What caused my Carpal Tunnel Syndrome?

Carpal Tunnel Syndrome is usually considered to be an overuse injury, but the exact cause is still disputed. Flexion (bending the wrist forwards) and extension (bending the wrist backwards) causes 8x and 10x the pressure on the carpal tunnel, respectively. Therefore, it is believed that these actions performed repetitively may be a primary contributing factor. Other contributing factors may be obesity, hypothyroidism, arthritis, diabetes/pre-diabetes, and trauma.

How can you help me with my Carpal Tunnel Syndrome?

human hand carpal tunnel syndrome A detailed history, taken by your Musculoskeletal Physiotherapy Australia Clinician, of the pain or injury can determine the underlying cause of your Carpal Tunnel Syndrome, while a physical assessment of the wrist, fingers, elbow and surrounding structures, can determine the best course of action in treating the condition. Usually, treatment will involve strategies for lifting/grasping objects, as well as treatment to allow the nerve to move more freely within the carpal tunnel. Treatment may also include education about changing habits (particularly work habits) and exercises to strengthen or lengthen appropriate muscles.

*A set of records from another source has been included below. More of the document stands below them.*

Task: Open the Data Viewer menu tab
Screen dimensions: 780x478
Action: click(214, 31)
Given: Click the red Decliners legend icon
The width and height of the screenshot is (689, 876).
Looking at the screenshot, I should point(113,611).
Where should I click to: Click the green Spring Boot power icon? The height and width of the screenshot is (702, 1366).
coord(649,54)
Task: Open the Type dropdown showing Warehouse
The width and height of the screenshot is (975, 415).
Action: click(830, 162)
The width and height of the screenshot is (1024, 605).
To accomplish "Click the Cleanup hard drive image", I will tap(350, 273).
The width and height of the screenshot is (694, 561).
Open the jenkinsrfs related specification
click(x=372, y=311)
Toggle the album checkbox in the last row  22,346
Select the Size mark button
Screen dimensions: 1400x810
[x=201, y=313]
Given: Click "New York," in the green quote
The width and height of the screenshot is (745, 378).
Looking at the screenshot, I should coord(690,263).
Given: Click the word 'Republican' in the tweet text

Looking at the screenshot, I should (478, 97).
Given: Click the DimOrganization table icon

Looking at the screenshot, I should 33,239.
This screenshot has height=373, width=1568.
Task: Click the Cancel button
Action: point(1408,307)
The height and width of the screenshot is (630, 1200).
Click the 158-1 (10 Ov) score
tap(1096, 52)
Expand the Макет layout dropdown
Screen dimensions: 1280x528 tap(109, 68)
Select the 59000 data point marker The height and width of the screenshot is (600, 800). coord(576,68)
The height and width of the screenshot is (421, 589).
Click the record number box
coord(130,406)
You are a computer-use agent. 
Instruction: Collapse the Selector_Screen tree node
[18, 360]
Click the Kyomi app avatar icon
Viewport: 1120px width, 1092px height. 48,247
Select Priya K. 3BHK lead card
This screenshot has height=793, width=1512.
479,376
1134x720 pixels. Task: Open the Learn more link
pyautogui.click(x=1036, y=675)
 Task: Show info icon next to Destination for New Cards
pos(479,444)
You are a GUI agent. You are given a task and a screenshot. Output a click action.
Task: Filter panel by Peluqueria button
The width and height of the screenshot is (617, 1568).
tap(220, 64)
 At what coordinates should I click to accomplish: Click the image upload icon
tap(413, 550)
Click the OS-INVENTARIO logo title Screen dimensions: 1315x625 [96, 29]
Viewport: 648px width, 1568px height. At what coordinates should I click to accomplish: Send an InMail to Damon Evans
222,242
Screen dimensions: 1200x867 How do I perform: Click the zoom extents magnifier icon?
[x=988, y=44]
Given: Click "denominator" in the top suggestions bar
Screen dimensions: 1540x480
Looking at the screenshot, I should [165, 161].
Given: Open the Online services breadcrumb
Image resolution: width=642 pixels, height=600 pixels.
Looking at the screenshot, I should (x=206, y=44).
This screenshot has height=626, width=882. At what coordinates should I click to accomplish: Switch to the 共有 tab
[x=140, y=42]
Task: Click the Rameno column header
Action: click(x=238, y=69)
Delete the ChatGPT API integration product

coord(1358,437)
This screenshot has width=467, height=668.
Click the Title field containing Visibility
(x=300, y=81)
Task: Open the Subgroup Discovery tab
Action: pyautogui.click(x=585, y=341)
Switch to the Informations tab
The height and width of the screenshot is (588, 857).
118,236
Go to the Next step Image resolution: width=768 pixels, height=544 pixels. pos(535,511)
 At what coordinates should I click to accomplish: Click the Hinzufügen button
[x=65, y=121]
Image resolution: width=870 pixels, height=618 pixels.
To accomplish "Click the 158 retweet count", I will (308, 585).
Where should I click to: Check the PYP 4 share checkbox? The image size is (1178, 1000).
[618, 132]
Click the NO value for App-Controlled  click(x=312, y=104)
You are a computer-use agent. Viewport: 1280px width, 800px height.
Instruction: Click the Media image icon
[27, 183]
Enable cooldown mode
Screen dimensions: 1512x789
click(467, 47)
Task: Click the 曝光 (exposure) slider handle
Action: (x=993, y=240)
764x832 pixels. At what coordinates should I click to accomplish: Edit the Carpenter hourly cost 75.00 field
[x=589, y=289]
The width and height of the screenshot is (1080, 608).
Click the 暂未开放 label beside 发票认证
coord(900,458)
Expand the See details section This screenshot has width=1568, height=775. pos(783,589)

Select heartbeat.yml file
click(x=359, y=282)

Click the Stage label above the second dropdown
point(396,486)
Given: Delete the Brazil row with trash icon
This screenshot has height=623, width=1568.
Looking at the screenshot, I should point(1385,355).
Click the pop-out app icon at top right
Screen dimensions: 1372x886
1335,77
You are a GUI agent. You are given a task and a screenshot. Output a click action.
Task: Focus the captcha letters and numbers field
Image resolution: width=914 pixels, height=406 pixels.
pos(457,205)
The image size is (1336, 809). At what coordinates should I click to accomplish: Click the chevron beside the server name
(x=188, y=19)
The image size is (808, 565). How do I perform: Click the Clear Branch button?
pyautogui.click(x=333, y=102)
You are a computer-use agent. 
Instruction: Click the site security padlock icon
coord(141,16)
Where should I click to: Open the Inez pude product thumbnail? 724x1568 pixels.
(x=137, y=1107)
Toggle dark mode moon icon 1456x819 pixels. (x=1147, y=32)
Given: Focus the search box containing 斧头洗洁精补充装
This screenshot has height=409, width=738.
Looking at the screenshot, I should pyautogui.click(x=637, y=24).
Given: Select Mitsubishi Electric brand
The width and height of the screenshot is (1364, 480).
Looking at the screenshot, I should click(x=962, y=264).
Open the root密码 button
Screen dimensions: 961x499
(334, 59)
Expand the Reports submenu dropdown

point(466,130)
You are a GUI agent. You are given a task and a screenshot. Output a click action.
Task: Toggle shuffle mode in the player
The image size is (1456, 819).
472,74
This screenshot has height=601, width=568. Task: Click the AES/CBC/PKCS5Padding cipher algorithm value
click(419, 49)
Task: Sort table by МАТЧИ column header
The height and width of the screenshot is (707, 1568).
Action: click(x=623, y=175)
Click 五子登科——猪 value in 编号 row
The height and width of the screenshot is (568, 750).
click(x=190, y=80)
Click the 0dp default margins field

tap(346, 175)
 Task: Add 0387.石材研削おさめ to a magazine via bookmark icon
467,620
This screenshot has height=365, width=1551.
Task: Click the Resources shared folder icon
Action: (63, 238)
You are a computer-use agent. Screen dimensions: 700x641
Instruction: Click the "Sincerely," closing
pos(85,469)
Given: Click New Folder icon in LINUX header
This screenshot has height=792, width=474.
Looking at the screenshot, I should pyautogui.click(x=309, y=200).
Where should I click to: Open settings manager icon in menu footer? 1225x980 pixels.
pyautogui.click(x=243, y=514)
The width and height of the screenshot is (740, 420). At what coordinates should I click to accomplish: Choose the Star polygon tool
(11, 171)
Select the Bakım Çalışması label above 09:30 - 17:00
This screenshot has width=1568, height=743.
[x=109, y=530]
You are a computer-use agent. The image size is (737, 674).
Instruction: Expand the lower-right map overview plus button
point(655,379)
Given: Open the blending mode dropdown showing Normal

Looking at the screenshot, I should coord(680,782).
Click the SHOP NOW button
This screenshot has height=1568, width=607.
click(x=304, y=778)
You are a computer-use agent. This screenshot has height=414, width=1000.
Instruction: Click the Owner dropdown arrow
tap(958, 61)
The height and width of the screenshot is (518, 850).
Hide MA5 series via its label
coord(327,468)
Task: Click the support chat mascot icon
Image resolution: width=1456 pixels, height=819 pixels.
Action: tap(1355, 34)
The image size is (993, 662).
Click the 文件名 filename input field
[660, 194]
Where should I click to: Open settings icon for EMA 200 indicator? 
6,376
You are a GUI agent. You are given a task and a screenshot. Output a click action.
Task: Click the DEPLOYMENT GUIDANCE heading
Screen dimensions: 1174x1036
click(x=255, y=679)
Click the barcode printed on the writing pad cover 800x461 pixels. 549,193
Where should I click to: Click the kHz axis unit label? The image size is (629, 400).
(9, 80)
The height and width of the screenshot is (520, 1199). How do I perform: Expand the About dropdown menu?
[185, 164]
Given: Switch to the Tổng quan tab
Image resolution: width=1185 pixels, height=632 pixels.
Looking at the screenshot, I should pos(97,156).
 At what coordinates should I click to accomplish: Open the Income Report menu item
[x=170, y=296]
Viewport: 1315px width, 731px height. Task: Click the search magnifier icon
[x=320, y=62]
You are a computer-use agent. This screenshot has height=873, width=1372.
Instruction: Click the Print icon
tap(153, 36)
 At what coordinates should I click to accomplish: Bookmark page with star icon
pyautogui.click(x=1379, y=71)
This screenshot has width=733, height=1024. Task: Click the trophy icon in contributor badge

What should I do to avoid aggravating my Carpal Tunnel Syndrome?

  • AVOID activities that aggravate the pain. If you use a mouse and keyboard a lot, try to keep your wrists as neutral as possible (your physiotherapist can show you strategies to avoid aggravating your pain).
  • DO try gentle, pain-free movements of the wrist and fingers (note: PAIN-FREE).
  • Applying non-steroidal anti-inflammatories may help to reduce pain in the short term, if inflammation is present. CONSULT your PHARMACIST regarding their use.
  • For RELIEF, try applying heat to the affected area. If using a heat pack, be sure to heat based on the guidelines of that particular heat pack, and always wrap the heat pack in a towel to avoid burn. DO NOT apply heat if the area is red or inflamed. CEASE if you have any negative reaction.
  • REMAIN ACTIVE, but avoid aggravating activities.
  • RECEIVE physiotherapy care to get your joints, ligaments and muscles de-loaded and moving freely with no restrictions.
Keep good care of your body and your physiotherapist will continue to monitor your condition. Once your Carpal Tunnel Syndrome has resolved you will be able to resume your full activities without worrying about future flare-ups.